By Tim Seymour
Momentum for emerging markets (EEM) is continuing -- and QE never hurts fund flows.
Markets that look most overdone include Turkey, whose rally into investment grade is very long in the tooth.
South Africa faces near-term headwinds on currency weakness, which is feeding CPI pressures; this has been a major overweight market and seeing rotation. Russia is poised for a strong fourth quarter, while India and China remain the major opportunities at the margin.
The China move in the last month was solid, but it is far from done.

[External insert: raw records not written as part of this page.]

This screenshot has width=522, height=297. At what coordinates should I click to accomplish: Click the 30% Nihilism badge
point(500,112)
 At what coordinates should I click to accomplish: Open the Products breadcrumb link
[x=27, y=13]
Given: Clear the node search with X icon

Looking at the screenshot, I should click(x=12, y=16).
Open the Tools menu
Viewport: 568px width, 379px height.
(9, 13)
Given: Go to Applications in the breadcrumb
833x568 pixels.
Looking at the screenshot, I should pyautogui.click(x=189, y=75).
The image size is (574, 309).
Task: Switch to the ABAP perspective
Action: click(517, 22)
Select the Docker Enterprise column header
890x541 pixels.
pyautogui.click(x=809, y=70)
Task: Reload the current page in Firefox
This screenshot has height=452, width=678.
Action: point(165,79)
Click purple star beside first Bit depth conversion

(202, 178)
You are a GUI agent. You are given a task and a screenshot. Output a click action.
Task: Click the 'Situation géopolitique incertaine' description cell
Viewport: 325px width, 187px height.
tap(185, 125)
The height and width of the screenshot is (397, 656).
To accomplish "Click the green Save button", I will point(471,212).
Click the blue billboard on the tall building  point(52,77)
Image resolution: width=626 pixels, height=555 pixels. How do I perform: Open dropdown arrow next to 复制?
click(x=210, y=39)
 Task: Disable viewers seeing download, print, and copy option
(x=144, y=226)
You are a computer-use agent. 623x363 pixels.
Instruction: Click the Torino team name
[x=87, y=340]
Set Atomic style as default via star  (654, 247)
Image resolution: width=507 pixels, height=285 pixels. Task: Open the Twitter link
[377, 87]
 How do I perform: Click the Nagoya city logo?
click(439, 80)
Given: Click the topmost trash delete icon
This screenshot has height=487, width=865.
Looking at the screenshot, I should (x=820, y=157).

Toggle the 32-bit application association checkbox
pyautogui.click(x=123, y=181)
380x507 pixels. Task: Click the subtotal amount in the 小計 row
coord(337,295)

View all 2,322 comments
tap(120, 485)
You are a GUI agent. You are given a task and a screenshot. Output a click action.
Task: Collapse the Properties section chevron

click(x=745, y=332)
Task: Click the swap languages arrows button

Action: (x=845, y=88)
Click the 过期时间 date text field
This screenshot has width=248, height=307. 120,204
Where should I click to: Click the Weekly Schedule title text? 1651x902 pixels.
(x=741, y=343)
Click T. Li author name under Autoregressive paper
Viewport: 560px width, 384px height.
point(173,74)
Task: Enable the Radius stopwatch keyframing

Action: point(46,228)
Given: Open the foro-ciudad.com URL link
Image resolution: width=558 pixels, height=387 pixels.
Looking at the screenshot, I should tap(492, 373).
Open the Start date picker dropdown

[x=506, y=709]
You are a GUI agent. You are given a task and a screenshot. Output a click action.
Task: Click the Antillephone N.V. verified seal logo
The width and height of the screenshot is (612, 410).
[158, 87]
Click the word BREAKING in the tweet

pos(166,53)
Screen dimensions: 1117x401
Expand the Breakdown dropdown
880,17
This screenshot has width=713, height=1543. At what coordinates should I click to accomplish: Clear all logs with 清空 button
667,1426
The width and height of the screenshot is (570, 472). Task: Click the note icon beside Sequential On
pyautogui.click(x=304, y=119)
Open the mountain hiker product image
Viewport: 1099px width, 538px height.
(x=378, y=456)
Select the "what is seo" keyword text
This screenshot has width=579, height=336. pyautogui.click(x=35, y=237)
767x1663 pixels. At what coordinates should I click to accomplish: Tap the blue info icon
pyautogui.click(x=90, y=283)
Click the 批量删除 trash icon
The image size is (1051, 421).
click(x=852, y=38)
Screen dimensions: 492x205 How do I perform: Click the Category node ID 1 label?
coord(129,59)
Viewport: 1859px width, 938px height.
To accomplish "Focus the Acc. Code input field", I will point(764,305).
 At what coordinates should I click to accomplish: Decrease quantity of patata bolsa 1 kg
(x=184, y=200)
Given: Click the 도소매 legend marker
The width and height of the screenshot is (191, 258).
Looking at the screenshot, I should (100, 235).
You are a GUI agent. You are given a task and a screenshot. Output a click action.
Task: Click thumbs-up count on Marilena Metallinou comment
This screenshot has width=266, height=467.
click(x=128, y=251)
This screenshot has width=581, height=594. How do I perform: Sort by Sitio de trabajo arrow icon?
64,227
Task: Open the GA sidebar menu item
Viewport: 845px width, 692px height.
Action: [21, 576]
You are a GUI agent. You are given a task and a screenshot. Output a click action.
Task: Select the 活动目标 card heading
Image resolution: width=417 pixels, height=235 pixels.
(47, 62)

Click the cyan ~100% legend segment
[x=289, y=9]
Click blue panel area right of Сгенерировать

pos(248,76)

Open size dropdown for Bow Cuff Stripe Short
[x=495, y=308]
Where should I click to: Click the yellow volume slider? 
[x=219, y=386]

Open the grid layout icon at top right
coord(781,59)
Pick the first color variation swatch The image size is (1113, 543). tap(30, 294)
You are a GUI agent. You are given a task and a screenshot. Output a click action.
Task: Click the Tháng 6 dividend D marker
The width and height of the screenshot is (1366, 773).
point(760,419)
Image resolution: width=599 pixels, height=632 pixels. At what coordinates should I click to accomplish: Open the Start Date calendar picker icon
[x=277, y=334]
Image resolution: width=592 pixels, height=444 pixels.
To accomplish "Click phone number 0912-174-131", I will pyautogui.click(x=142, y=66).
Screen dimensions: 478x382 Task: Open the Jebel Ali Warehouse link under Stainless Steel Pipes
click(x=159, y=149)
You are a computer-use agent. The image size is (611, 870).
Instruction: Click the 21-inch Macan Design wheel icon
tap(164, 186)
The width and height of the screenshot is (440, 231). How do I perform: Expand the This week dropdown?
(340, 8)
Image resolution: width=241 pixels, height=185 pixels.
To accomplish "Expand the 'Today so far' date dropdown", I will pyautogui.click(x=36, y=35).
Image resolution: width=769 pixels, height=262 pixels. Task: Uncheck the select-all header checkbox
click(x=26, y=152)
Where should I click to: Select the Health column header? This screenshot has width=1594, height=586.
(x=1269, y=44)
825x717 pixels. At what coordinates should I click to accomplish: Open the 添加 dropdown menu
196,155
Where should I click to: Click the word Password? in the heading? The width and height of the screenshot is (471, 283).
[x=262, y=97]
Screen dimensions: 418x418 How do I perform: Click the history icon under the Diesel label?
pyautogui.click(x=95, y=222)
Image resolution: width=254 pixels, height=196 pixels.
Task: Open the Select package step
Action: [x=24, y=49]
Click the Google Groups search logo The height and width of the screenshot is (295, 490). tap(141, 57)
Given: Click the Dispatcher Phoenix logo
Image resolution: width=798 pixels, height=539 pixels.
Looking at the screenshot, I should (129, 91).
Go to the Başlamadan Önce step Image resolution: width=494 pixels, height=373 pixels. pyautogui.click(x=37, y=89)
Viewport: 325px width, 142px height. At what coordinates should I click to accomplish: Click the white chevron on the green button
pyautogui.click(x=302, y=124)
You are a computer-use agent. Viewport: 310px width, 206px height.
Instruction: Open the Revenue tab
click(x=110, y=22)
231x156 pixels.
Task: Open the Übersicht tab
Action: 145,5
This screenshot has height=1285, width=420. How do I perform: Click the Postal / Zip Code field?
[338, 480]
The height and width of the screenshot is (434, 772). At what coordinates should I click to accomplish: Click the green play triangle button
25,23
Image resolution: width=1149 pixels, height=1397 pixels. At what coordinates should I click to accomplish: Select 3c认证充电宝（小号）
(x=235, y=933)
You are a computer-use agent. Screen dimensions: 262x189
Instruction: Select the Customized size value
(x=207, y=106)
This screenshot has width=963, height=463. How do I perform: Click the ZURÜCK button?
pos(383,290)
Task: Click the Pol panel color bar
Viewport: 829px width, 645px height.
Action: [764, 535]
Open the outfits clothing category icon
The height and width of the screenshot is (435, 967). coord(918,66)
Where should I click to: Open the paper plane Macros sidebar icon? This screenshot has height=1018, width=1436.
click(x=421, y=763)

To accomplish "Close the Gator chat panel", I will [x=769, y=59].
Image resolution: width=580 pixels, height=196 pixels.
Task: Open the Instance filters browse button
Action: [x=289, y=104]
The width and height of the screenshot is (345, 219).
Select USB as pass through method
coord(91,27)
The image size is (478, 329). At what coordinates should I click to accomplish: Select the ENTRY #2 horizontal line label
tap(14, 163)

UBS investment research notes that net buying continues for all regional funds except EMEA (Europe, the Middle East, and Africa).
Emerging market funds saw inflows of $1.455 billion last week versus moderate inflows of $795 million in the prior week.
- ETF funds saw strong inflows of $1.29 billion versus non-ETF fund inflows of $165 million.
- Investor positioning decreased in South Africa, Turkey, Indonesia, Taiwan, Russia, and India.
- The most crowded markets are: South Africa, Colombia, Philippines, Thailand, and Turkey.
- The least crowded markets are: CE3 (central and eastern European countries Poland, Hungary, and the Czech Republic), Morocco, India, and China.
- Total emerging markets funds have benefited from $25.4 billion of inflows this year compared with a $34.2 billion withdrawal suffered in 2011. On a cumulative basis, $163 billion has flowed into emerging markets funds since January 2006.
Asia excluding Japan and Latin America saw inflows for six consecutive weeks. On a four-week moving average basis, there have been inflows of $310 million to dedicated emerging markets; inflows of $495 million to Asia excluding Japan; inflows of $220 million to Latin America; and inflows of $30 million to EMEA.
Non-ETF funds remain on the sidelines.
On a 4-WMA basis, ETF funds have seen inflows of $810 million versus inflows of $245 million for non-ETF funds. Year-to-date, ETFs represent 69% of the total fund pool, up from an average of 44% since 2005.